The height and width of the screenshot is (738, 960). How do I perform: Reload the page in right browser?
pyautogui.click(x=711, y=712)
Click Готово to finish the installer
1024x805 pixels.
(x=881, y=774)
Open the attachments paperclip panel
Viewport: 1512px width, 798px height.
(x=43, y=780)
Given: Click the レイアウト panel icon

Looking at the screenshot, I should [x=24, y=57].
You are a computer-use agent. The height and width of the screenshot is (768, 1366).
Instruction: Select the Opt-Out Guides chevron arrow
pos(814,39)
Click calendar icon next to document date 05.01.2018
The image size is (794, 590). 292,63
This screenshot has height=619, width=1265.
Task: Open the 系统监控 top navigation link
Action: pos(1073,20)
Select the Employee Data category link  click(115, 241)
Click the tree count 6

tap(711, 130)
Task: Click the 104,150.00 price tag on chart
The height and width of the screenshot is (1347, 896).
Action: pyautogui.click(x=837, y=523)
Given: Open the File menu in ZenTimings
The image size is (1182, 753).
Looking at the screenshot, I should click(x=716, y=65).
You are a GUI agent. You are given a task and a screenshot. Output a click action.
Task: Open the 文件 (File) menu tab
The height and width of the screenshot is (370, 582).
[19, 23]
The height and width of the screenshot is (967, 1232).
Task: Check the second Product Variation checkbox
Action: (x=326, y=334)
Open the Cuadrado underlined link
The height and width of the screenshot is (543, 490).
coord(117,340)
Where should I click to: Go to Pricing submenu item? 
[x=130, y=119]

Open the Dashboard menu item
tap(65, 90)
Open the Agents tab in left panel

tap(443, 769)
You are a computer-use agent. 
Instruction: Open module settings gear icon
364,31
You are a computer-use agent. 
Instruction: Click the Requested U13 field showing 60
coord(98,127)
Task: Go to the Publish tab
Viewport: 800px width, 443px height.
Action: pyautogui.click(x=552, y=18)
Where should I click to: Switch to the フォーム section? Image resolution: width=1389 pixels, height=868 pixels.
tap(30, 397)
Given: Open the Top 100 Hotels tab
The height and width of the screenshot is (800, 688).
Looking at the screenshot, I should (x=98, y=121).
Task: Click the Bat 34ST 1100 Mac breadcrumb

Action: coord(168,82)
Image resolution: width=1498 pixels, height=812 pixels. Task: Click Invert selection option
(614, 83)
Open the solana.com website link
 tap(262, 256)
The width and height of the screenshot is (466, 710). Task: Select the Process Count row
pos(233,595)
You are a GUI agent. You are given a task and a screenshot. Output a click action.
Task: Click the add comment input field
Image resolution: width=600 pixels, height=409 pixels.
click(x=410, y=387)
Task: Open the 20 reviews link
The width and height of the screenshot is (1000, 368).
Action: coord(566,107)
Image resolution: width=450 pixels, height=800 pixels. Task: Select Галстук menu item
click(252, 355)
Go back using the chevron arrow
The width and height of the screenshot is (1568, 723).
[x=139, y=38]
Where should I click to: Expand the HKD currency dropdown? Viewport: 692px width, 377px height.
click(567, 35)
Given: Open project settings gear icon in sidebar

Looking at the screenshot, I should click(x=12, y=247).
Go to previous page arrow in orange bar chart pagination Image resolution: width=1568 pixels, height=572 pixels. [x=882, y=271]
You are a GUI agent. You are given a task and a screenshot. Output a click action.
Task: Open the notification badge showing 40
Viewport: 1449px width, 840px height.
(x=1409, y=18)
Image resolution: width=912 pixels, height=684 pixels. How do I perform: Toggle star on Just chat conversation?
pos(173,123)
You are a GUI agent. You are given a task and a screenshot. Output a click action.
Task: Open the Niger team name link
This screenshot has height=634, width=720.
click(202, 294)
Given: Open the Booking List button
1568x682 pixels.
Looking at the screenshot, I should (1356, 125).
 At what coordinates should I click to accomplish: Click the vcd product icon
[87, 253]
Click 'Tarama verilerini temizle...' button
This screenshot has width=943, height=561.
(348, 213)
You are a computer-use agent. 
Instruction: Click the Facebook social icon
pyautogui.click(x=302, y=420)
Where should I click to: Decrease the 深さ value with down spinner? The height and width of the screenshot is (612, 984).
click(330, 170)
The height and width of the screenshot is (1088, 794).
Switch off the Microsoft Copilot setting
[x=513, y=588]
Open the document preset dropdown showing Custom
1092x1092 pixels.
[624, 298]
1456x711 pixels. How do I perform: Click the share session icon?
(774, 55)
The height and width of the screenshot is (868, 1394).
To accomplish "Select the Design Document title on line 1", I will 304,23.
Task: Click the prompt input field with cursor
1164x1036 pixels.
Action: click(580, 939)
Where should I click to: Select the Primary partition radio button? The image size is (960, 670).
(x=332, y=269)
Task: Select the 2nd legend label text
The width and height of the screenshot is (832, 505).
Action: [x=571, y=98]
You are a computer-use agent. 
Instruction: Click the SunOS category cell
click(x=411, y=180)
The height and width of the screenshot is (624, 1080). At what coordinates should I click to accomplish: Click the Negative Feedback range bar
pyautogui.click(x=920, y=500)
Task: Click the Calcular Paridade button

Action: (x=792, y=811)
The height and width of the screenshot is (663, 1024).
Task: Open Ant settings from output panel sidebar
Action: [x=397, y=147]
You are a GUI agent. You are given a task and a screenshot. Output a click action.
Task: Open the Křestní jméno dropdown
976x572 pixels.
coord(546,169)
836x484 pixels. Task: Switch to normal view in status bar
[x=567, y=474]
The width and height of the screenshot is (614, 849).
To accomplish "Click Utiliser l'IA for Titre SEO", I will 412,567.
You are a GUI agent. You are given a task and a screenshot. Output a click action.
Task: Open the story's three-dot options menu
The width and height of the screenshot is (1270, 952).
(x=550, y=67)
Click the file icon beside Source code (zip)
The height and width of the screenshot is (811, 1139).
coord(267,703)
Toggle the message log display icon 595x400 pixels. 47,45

--------

• [INSTRUCTIONS TO FOLLOW]
Set down the data once more, word for word.

• [TASK RESULT]
The height and width of the screenshot is (738, 960). How do I perform: Reload the page in right browser?
pyautogui.click(x=711, y=712)
Click Готово to finish the installer
1024x805 pixels.
(x=881, y=774)
Open the attachments paperclip panel
Viewport: 1512px width, 798px height.
(x=43, y=780)
Given: Click the レイアウト panel icon

Looking at the screenshot, I should [x=24, y=57].
You are a computer-use agent. The height and width of the screenshot is (768, 1366).
Instruction: Select the Opt-Out Guides chevron arrow
pos(814,39)
Click calendar icon next to document date 05.01.2018
The image size is (794, 590). 292,63
This screenshot has height=619, width=1265.
Task: Open the 系统监控 top navigation link
Action: pos(1073,20)
Select the Employee Data category link  click(115, 241)
Click the tree count 6

tap(711, 130)
Task: Click the 104,150.00 price tag on chart
The height and width of the screenshot is (1347, 896).
Action: pyautogui.click(x=837, y=523)
Given: Open the File menu in ZenTimings
The image size is (1182, 753).
Looking at the screenshot, I should click(x=716, y=65).
You are a GUI agent. You are given a task and a screenshot. Output a click action.
Task: Open the 文件 (File) menu tab
The height and width of the screenshot is (370, 582).
[19, 23]
The height and width of the screenshot is (967, 1232).
Task: Check the second Product Variation checkbox
Action: (x=326, y=334)
Open the Cuadrado underlined link
The height and width of the screenshot is (543, 490).
coord(117,340)
Where should I click to: Go to Pricing submenu item? 
[x=130, y=119]

Open the Dashboard menu item
tap(65, 90)
Open the Agents tab in left panel

tap(443, 769)
You are a computer-use agent. 
Instruction: Open module settings gear icon
364,31
You are a computer-use agent. 
Instruction: Click the Requested U13 field showing 60
coord(98,127)
Task: Go to the Publish tab
Viewport: 800px width, 443px height.
Action: pyautogui.click(x=552, y=18)
Where should I click to: Switch to the フォーム section? Image resolution: width=1389 pixels, height=868 pixels.
tap(30, 397)
Given: Open the Top 100 Hotels tab
The height and width of the screenshot is (800, 688).
Looking at the screenshot, I should (x=98, y=121).
Task: Click the Bat 34ST 1100 Mac breadcrumb

Action: coord(168,82)
Image resolution: width=1498 pixels, height=812 pixels. Task: Click Invert selection option
(614, 83)
Open the solana.com website link
 tap(262, 256)
The width and height of the screenshot is (466, 710). Task: Select the Process Count row
pos(233,595)
You are a GUI agent. You are given a task and a screenshot. Output a click action.
Task: Click the add comment input field
Image resolution: width=600 pixels, height=409 pixels.
click(x=410, y=387)
Task: Open the 20 reviews link
The width and height of the screenshot is (1000, 368).
Action: coord(566,107)
Image resolution: width=450 pixels, height=800 pixels. Task: Select Галстук menu item
click(252, 355)
Go back using the chevron arrow
The width and height of the screenshot is (1568, 723).
[x=139, y=38]
Where should I click to: Expand the HKD currency dropdown? Viewport: 692px width, 377px height.
click(567, 35)
Given: Open project settings gear icon in sidebar

Looking at the screenshot, I should click(x=12, y=247).
Go to previous page arrow in orange bar chart pagination Image resolution: width=1568 pixels, height=572 pixels. [x=882, y=271]
You are a GUI agent. You are given a task and a screenshot. Output a click action.
Task: Open the notification badge showing 40
Viewport: 1449px width, 840px height.
(x=1409, y=18)
Image resolution: width=912 pixels, height=684 pixels. How do I perform: Toggle star on Just chat conversation?
pos(173,123)
You are a GUI agent. You are given a task and a screenshot. Output a click action.
Task: Open the Niger team name link
This screenshot has height=634, width=720.
click(202, 294)
Given: Open the Booking List button
1568x682 pixels.
Looking at the screenshot, I should (1356, 125).
 At what coordinates should I click to accomplish: Click the vcd product icon
[87, 253]
Click 'Tarama verilerini temizle...' button
This screenshot has width=943, height=561.
(348, 213)
You are a computer-use agent. 
Instruction: Click the Facebook social icon
pyautogui.click(x=302, y=420)
Where should I click to: Decrease the 深さ value with down spinner? The height and width of the screenshot is (612, 984).
click(330, 170)
The height and width of the screenshot is (1088, 794).
Switch off the Microsoft Copilot setting
[x=513, y=588]
Open the document preset dropdown showing Custom
1092x1092 pixels.
[624, 298]
1456x711 pixels. How do I perform: Click the share session icon?
(774, 55)
The height and width of the screenshot is (868, 1394).
To accomplish "Select the Design Document title on line 1", I will 304,23.
Task: Click the prompt input field with cursor
1164x1036 pixels.
Action: click(580, 939)
Where should I click to: Select the Primary partition radio button? The image size is (960, 670).
(x=332, y=269)
Task: Select the 2nd legend label text
The width and height of the screenshot is (832, 505).
Action: [x=571, y=98]
You are a computer-use agent. 
Instruction: Click the SunOS category cell
click(x=411, y=180)
The height and width of the screenshot is (624, 1080). At what coordinates should I click to accomplish: Click the Negative Feedback range bar
pyautogui.click(x=920, y=500)
Task: Click the Calcular Paridade button

Action: (x=792, y=811)
The height and width of the screenshot is (663, 1024).
Task: Open Ant settings from output panel sidebar
Action: [x=397, y=147]
You are a GUI agent. You are given a task and a screenshot. Output a click action.
Task: Open the Křestní jméno dropdown
976x572 pixels.
coord(546,169)
836x484 pixels. Task: Switch to normal view in status bar
[x=567, y=474]
The width and height of the screenshot is (614, 849).
To accomplish "Click Utiliser l'IA for Titre SEO", I will 412,567.
You are a GUI agent. You are given a task and a screenshot. Output a click action.
Task: Open the story's three-dot options menu
The width and height of the screenshot is (1270, 952).
(x=550, y=67)
Click the file icon beside Source code (zip)
The height and width of the screenshot is (811, 1139).
coord(267,703)
Toggle the message log display icon 595x400 pixels. 47,45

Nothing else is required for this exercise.